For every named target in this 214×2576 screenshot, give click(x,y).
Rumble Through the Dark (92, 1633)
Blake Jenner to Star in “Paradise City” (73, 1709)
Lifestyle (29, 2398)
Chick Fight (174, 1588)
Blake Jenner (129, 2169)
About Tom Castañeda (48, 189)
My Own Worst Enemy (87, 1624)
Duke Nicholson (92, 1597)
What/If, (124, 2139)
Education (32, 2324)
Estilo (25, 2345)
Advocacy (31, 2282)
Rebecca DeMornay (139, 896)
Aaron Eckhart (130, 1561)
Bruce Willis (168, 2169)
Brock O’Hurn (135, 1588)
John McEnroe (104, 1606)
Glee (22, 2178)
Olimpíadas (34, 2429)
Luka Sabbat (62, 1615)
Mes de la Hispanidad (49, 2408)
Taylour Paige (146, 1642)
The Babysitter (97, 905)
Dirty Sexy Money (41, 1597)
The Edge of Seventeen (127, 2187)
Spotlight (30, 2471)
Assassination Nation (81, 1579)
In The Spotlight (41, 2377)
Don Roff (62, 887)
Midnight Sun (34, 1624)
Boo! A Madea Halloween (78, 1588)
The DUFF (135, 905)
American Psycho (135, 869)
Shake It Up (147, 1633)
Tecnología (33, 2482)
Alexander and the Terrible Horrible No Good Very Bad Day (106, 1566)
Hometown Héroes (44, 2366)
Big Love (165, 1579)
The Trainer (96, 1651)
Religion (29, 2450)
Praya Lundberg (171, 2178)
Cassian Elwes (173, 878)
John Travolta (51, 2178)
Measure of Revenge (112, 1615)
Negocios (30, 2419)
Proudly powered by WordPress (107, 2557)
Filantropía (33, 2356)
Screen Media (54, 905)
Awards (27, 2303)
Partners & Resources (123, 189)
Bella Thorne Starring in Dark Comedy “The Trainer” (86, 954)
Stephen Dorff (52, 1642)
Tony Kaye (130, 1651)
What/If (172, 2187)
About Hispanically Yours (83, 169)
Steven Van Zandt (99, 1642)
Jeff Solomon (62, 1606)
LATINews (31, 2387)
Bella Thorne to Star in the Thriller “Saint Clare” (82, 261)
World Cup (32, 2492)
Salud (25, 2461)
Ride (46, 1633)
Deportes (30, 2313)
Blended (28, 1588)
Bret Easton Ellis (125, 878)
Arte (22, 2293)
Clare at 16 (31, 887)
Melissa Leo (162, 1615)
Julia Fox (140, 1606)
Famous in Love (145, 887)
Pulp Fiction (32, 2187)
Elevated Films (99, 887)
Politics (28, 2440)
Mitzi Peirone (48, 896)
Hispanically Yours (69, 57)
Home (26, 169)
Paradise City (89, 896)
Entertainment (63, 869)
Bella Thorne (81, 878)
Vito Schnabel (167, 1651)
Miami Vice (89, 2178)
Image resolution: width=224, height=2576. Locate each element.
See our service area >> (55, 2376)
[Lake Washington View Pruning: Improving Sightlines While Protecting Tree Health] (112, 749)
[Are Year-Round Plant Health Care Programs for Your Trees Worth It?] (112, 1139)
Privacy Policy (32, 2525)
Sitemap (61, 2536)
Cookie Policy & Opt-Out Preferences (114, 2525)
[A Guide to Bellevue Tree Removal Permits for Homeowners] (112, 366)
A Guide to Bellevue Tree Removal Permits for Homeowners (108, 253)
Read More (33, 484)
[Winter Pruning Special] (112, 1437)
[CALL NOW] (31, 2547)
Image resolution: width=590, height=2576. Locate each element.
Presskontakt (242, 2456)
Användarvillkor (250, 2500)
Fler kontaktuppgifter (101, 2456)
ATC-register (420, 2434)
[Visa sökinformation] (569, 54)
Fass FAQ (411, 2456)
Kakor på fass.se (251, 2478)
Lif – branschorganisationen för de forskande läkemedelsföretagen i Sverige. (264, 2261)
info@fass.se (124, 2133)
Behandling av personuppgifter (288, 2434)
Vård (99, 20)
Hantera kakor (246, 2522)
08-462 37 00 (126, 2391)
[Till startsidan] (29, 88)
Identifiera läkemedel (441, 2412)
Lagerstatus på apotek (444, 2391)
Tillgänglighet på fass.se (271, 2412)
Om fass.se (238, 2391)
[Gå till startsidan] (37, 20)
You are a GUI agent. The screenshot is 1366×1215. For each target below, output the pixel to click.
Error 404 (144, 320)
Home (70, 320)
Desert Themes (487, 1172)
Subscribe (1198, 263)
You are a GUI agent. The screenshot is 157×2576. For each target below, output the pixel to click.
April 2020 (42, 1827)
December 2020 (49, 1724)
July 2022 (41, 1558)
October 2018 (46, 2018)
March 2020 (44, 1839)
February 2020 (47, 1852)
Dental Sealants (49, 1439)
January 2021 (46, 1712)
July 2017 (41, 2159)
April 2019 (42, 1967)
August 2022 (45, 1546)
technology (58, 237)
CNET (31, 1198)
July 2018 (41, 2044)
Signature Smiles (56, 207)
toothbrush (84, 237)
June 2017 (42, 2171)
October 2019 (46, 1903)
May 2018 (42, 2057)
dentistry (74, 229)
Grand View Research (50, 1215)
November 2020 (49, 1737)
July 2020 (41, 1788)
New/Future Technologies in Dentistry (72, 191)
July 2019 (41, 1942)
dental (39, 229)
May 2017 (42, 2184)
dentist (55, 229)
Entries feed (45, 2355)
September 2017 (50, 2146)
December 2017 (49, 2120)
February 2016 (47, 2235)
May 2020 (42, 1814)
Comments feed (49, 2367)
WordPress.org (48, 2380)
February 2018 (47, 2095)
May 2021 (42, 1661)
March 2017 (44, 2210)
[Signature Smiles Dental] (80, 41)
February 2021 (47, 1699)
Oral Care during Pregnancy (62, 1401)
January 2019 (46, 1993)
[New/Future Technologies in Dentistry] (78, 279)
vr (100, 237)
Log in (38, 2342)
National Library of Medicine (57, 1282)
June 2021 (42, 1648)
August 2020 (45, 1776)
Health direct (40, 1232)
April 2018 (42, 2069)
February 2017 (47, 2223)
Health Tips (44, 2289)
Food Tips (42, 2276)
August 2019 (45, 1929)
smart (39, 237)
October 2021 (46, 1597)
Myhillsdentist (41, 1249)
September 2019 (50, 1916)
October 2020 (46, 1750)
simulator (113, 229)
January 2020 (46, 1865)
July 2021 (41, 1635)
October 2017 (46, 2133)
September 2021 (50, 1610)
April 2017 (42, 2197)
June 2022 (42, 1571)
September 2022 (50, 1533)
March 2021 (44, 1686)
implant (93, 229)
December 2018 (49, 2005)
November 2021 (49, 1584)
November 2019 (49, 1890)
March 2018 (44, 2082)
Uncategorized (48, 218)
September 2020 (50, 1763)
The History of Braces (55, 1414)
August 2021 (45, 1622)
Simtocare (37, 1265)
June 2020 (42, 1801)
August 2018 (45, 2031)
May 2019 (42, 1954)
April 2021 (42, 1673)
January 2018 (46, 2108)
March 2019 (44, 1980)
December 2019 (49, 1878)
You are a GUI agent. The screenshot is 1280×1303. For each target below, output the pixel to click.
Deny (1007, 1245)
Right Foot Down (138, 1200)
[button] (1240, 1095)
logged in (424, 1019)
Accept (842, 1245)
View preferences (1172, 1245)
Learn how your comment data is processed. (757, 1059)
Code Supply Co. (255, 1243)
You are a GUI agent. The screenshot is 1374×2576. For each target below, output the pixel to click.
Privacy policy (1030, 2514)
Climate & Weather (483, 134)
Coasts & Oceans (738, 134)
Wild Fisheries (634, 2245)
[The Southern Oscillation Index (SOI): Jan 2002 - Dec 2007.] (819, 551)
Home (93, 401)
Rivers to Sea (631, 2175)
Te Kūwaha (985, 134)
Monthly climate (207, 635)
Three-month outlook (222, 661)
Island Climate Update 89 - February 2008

* * * * *

§ DESCRIPTION OF THE TASK: Which lines in the material above contain the string "element"? Select each such line in full, treating uppercase and lowercase as different.

§ RESPONSE TO THIS EXERCISE:
Image resolution: width=224, height=2576. Locate each element.
Image resolution: width=590, height=2576. Locate each element.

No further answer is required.